Al centro, dell’uno come dell’altro evento, i giovani: non il giovanilismo fine a se stesso, l’inseguire mode – e modi – che non sono proprie della Chiesa, ma una riflessione acuta, seria e di prospettiva su un mondo che chiama e interpella, oggi più che mai. Che non ammette mezze misure, che non tollera scorciatoie, che non vuol sentire parole a vanvera.

La prospettiva è tutta nelle risposte da dare, senza perdere altro tempo, senza sprecare l’occasione di questo tempo, data proprio dal fatto che le giovani generazioni hanno bisogno di punti di riferimento, di non sentirsi abbandonate. Di avere, in sintesi, dei compagni di viaggio affidabili e instancabili. In questo senso gli “uomini di Chiesa” possono dare e fare tanto. E allora, ci permettiamo di dirlo da laici consapevoli, la prospettiva diventa anche quella di un impegno vocazionale che allarghi gli orizzonti di questi giovani e dia loro quei compagni di viaggio di cui necessitano.

Fuor di metafora: non possono mancare santi sacerdoti che accompagnino questi ragazzi nel cammino di una vita che dall’incerto deve poi poggiare sul certo. Vanno bene tutti gli incontri, le riunioni, i raduni, le vacanze, gli oratori di questo mondo, ma se i nostri ragazzi dentro ognuno di questi momenti non trovano un sacerdote, il rischio di smarrire la bussola – o di non trovarla per niente – è grande.

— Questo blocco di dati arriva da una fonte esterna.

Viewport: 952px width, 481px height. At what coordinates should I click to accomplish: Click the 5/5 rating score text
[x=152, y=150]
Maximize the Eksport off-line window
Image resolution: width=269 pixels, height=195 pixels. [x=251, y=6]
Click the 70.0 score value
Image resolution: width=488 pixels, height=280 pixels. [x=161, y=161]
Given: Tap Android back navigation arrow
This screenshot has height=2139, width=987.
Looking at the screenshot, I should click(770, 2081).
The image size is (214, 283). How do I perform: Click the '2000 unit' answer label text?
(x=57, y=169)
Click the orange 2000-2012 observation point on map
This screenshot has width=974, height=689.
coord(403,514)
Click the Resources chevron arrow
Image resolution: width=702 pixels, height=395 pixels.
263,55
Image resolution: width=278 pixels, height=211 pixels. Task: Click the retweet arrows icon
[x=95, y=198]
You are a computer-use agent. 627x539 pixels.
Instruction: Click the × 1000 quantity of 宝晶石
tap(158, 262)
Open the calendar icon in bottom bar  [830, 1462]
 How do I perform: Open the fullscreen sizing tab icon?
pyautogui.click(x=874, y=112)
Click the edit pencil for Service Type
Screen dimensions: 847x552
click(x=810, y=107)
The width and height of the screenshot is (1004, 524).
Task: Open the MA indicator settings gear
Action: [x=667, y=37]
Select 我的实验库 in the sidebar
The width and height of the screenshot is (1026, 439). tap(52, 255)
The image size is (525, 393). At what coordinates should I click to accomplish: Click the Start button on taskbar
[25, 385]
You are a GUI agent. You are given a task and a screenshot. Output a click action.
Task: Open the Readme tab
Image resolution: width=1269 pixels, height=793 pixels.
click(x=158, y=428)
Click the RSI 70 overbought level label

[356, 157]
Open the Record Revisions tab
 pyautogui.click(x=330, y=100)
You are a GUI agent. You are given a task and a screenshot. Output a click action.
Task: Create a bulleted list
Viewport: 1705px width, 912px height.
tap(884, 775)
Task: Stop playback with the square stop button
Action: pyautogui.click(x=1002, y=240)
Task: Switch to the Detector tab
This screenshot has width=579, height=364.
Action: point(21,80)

E’ un po’ quello che già stiamo conoscendo noi adulti, sempre più simili al protagonista della canzone di Celentano che in estate si ritrova <senza un prete per chiacchierar>. E si fa subito autunno, inverno.

Anche come Chiesa locale siamo invitati a fare qualcosa e di più. E così diventano essenziali la preghiera (<pregate il padrone della messe…> e la vicinanza ai preti (non di rado invece siamo loro “vicini” solo con le maldicenze).